++++ SUPPLIED RECORDS ++++
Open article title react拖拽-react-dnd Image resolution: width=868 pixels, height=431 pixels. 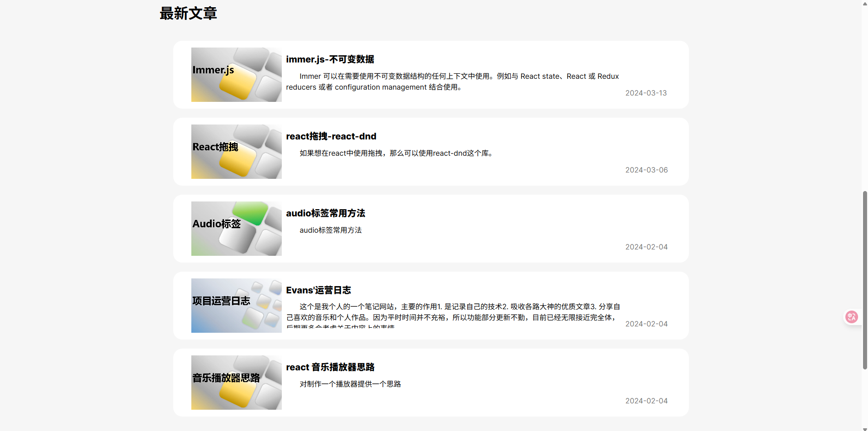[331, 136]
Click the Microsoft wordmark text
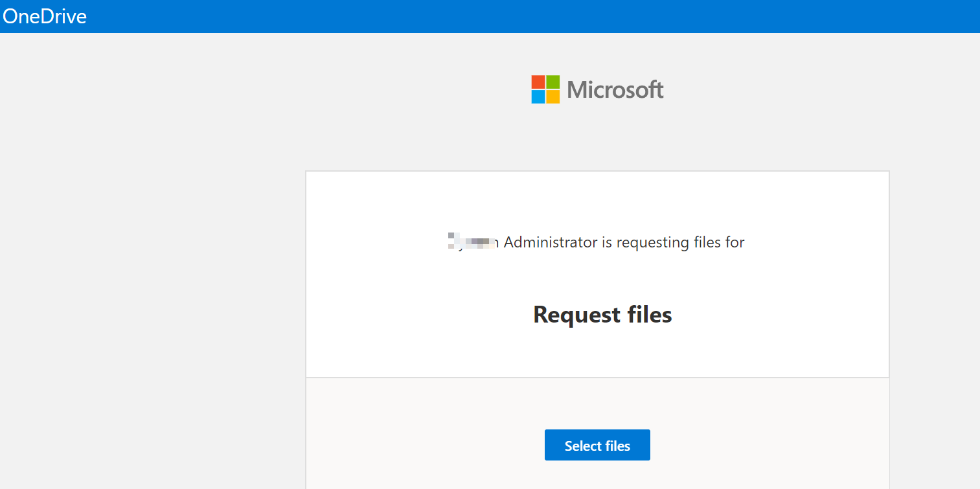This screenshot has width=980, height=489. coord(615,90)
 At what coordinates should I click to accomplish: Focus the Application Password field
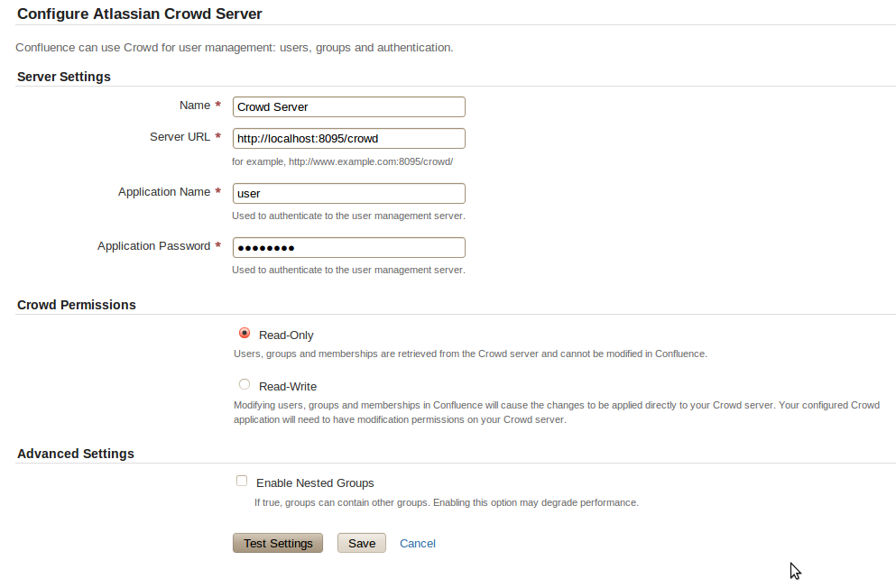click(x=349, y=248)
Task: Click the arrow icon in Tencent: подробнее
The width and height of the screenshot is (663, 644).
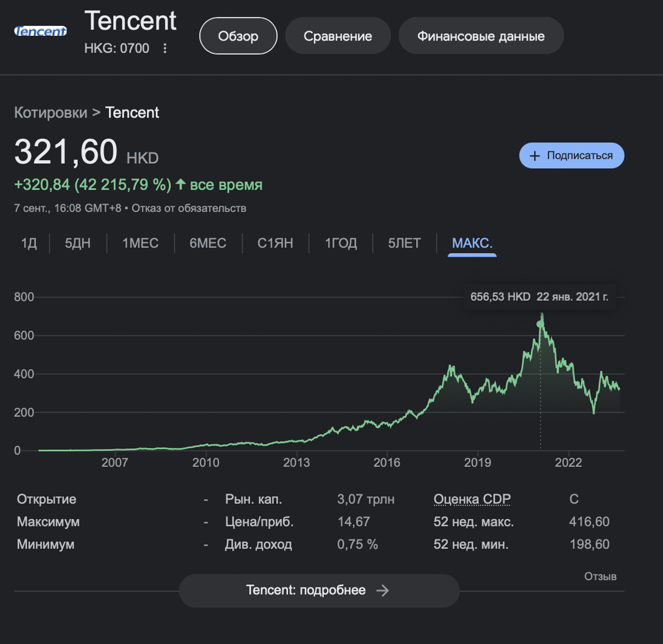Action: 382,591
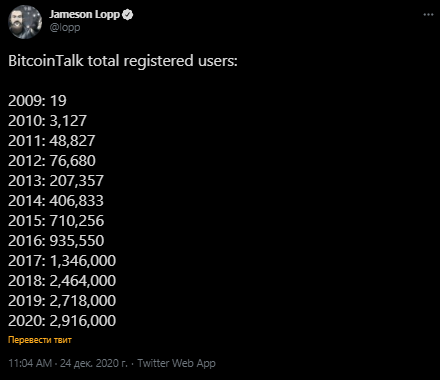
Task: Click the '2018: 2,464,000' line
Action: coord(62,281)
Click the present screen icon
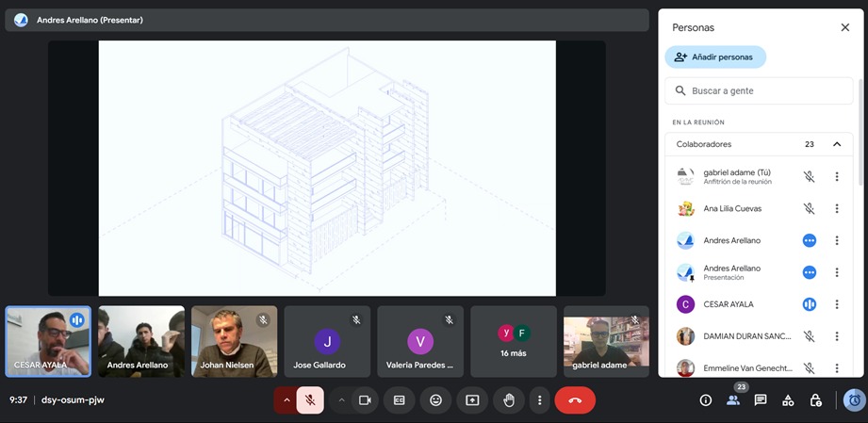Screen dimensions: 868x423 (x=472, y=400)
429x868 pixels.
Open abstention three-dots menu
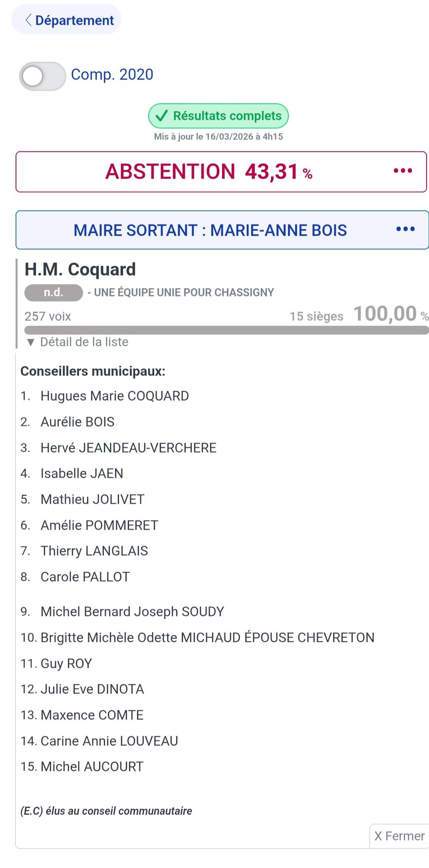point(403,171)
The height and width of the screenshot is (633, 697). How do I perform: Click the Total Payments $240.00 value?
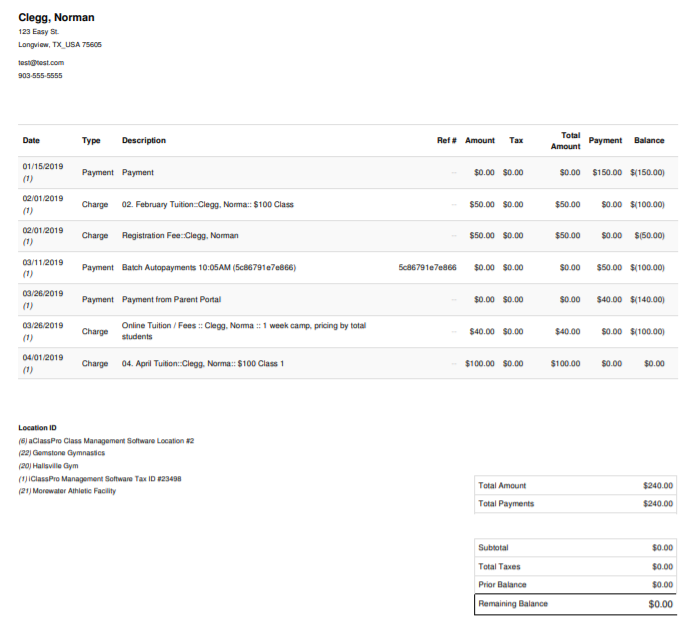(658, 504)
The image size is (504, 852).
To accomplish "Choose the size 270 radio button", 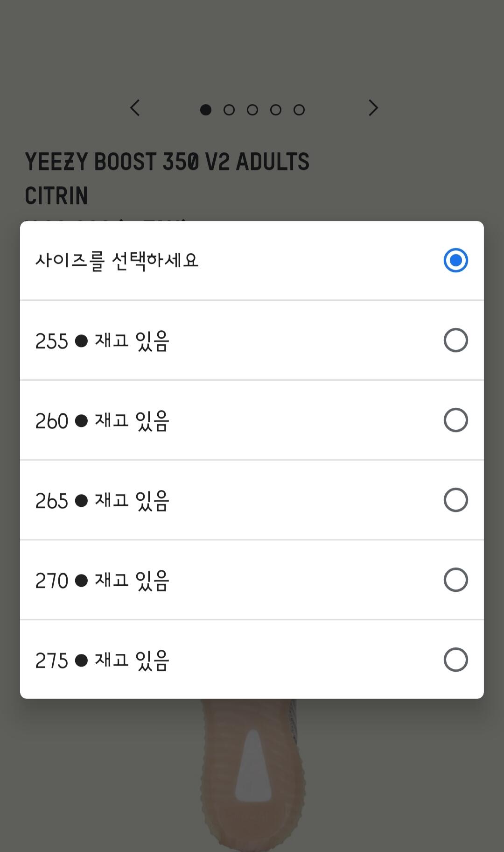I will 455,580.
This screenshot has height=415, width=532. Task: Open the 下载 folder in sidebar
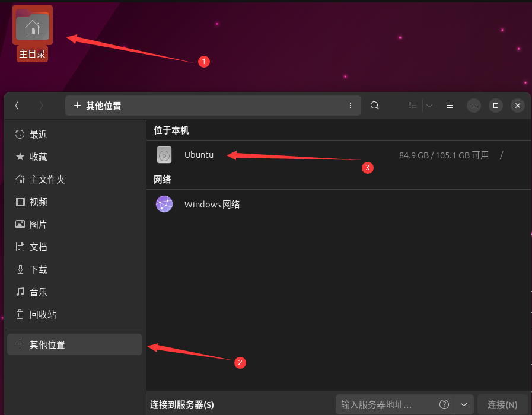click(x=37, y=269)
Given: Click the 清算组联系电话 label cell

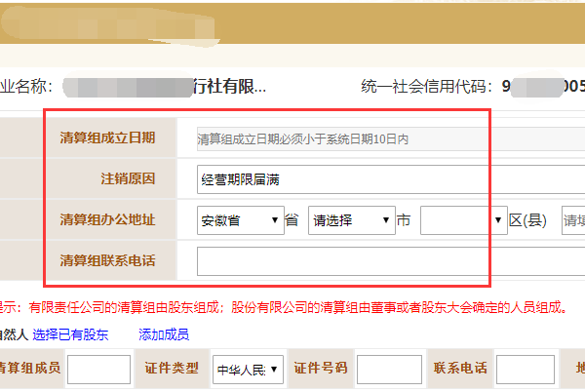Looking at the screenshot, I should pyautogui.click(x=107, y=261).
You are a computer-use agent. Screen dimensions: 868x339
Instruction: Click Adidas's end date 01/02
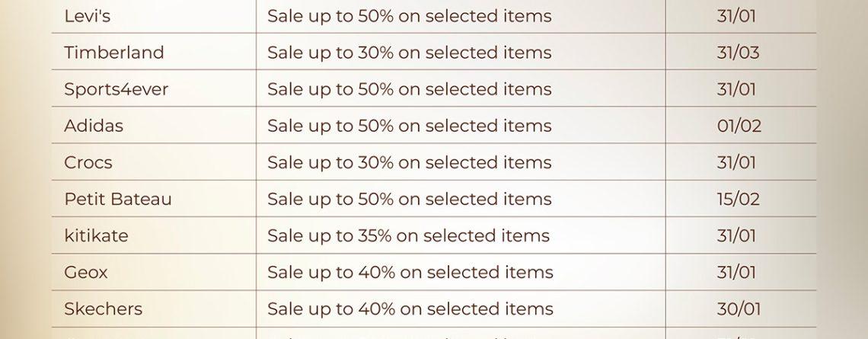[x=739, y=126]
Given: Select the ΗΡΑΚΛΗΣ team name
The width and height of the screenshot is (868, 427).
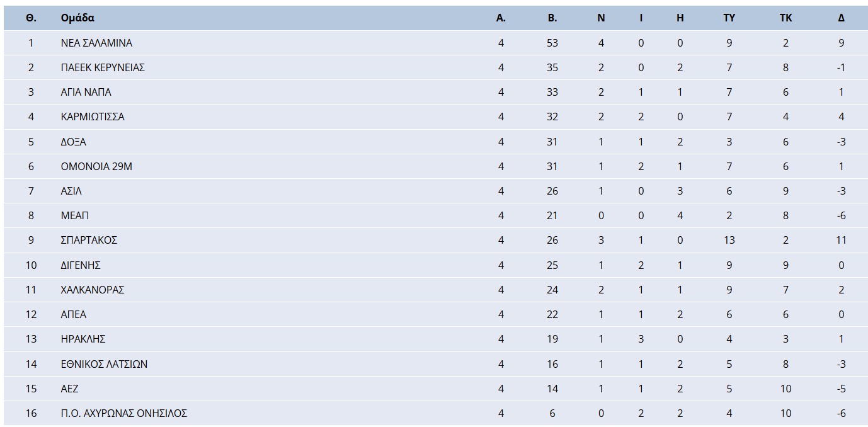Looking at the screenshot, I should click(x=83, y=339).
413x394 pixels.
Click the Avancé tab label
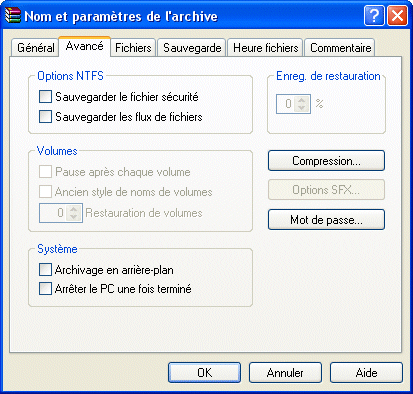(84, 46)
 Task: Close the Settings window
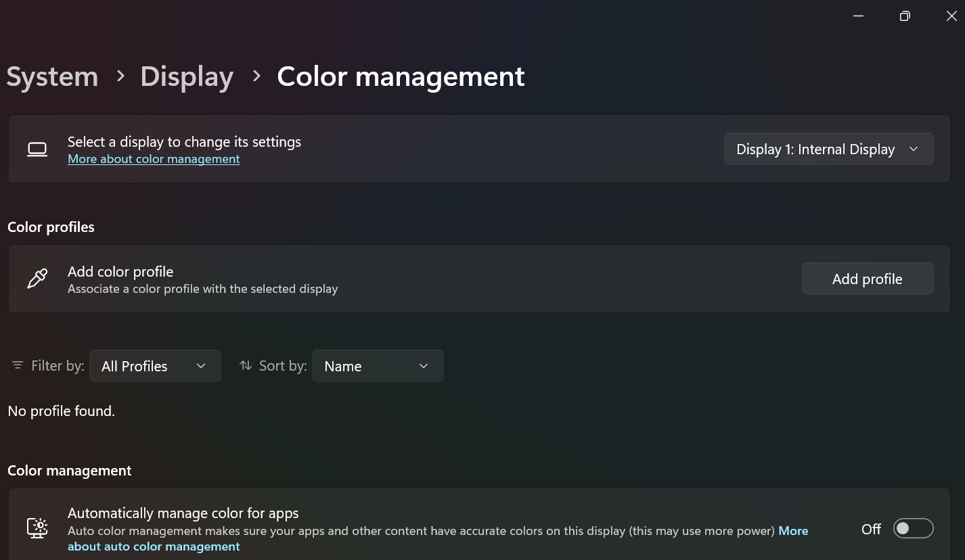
++++
» **TASK GOAL**
Every line from the one containing "Click the Avancé tab label" through the end of the listing is to be copied exactly; the pictures are not.

» **TASK SOLUTION**
Click the Avancé tab label
(84, 46)
 Task: Close the Settings window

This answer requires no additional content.